» SUPPLIED DATA:
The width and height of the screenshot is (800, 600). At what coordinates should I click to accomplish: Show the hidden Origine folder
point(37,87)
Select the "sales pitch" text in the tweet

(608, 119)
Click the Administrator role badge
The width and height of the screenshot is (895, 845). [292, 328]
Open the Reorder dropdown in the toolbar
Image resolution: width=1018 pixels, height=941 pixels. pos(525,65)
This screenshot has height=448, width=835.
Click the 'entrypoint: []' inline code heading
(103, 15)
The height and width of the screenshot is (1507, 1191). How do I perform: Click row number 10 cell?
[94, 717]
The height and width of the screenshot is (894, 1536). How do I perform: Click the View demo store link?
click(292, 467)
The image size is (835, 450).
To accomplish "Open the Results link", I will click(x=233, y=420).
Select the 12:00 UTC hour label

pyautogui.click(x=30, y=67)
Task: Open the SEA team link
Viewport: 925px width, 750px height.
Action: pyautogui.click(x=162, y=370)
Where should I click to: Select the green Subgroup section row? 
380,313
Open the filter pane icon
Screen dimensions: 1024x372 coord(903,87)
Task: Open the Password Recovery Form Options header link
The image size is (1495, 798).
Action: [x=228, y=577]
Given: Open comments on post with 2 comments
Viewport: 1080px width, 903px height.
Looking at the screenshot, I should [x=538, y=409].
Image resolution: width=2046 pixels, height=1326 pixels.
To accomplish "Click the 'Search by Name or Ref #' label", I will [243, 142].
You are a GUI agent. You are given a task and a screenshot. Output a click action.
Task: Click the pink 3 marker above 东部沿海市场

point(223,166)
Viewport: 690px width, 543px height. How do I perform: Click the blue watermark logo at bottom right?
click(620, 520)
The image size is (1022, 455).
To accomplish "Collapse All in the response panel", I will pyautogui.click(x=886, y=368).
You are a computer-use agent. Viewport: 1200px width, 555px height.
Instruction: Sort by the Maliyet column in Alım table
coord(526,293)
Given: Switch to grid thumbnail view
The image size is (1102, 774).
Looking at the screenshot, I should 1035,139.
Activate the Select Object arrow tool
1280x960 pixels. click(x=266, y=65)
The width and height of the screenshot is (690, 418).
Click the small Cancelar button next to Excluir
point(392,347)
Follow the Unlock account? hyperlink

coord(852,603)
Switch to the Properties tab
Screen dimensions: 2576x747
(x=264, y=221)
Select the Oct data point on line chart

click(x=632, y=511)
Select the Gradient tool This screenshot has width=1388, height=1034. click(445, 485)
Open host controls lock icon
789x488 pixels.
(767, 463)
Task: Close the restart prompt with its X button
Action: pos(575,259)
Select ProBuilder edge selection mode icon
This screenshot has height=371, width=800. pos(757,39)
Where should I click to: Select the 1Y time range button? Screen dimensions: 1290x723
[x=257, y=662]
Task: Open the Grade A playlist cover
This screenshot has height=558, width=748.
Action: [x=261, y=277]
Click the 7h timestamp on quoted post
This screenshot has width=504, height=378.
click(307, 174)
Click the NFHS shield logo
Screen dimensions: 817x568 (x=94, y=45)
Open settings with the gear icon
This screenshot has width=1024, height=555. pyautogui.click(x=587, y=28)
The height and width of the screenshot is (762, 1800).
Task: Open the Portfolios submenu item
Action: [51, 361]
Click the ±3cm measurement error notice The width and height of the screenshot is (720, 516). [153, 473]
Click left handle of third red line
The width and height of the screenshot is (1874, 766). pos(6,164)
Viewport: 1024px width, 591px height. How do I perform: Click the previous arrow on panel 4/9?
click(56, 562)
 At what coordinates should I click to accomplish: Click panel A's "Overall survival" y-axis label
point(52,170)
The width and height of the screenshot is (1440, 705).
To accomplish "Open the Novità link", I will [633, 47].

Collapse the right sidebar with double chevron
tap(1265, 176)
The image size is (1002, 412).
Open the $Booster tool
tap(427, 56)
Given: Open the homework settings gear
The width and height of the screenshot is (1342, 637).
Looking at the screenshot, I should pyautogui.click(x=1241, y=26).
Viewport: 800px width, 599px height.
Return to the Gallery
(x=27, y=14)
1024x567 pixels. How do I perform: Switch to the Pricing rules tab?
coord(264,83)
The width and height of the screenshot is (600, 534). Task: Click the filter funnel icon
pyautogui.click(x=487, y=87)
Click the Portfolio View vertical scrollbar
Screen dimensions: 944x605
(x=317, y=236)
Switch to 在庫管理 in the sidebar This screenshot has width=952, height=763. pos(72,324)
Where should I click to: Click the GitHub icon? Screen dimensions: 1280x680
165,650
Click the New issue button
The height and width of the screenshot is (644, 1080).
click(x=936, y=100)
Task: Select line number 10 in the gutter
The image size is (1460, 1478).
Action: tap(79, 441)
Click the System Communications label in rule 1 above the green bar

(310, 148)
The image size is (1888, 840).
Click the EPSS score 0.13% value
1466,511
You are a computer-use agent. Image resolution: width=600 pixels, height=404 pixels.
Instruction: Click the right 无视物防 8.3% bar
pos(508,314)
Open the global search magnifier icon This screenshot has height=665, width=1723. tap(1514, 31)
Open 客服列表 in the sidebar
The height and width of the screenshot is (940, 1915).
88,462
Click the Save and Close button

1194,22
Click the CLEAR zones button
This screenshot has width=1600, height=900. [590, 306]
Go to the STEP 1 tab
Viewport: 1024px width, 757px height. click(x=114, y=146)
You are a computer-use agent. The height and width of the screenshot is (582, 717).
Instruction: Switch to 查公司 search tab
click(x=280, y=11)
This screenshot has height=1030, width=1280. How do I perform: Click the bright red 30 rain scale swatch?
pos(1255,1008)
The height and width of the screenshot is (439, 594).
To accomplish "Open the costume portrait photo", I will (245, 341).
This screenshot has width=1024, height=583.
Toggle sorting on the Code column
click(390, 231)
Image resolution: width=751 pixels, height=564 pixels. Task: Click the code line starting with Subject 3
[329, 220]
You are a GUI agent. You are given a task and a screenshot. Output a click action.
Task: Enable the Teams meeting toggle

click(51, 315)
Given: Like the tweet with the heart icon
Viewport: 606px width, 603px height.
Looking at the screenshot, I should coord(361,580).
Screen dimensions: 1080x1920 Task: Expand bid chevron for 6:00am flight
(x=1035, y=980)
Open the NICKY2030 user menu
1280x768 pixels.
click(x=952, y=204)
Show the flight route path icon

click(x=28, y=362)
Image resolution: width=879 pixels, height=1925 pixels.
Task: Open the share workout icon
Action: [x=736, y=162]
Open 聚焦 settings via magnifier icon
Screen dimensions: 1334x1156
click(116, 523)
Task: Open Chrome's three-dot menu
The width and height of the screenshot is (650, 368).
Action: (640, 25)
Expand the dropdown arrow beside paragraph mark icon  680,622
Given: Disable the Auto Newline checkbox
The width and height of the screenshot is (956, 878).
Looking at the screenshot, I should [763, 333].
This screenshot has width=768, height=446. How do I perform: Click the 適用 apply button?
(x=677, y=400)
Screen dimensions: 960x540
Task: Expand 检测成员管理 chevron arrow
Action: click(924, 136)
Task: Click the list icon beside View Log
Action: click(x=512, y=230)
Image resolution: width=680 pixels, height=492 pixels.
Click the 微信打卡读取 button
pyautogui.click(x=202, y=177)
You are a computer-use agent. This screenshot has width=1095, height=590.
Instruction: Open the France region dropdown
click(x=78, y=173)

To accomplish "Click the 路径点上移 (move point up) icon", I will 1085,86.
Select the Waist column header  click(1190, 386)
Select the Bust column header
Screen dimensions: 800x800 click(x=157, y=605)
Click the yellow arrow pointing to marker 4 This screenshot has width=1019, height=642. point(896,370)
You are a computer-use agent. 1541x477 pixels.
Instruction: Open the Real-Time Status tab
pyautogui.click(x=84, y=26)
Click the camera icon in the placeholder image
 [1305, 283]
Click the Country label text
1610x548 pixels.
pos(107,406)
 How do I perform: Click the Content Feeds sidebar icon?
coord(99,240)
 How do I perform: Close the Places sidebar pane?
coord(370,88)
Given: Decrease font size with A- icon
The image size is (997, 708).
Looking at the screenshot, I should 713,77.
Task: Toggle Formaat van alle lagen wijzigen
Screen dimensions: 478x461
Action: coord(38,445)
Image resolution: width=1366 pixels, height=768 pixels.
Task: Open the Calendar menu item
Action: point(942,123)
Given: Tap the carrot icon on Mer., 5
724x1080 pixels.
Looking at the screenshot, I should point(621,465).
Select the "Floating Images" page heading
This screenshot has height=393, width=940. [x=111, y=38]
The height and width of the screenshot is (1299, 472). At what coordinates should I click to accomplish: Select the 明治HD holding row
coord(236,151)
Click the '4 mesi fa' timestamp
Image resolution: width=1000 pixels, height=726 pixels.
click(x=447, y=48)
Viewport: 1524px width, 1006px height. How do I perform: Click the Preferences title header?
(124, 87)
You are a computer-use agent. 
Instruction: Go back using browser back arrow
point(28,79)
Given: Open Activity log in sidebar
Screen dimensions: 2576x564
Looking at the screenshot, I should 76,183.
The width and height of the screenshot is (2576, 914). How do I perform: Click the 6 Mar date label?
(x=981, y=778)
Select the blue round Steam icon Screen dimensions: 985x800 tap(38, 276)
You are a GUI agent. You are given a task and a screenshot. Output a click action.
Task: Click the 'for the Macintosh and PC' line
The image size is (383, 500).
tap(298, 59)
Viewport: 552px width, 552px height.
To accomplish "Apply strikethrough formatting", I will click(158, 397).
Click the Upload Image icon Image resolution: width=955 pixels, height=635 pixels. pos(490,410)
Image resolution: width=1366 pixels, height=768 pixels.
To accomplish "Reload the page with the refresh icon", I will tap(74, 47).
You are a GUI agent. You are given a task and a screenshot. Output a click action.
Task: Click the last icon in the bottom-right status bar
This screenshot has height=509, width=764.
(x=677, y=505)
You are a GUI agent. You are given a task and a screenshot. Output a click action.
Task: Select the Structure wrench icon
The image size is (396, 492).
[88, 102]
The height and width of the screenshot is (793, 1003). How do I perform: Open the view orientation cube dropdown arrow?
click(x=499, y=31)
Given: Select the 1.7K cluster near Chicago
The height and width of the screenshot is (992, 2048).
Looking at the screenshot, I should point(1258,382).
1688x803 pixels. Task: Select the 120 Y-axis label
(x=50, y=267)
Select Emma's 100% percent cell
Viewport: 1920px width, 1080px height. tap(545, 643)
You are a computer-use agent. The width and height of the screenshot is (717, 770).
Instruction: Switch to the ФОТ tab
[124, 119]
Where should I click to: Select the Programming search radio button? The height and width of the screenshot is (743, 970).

» WORK REQUEST: Return each line of the material above that holds the string "post".

» RESPONSE TO THE TASK:
Given: Open comments on post with 2 comments
Click the 7h timestamp on quoted post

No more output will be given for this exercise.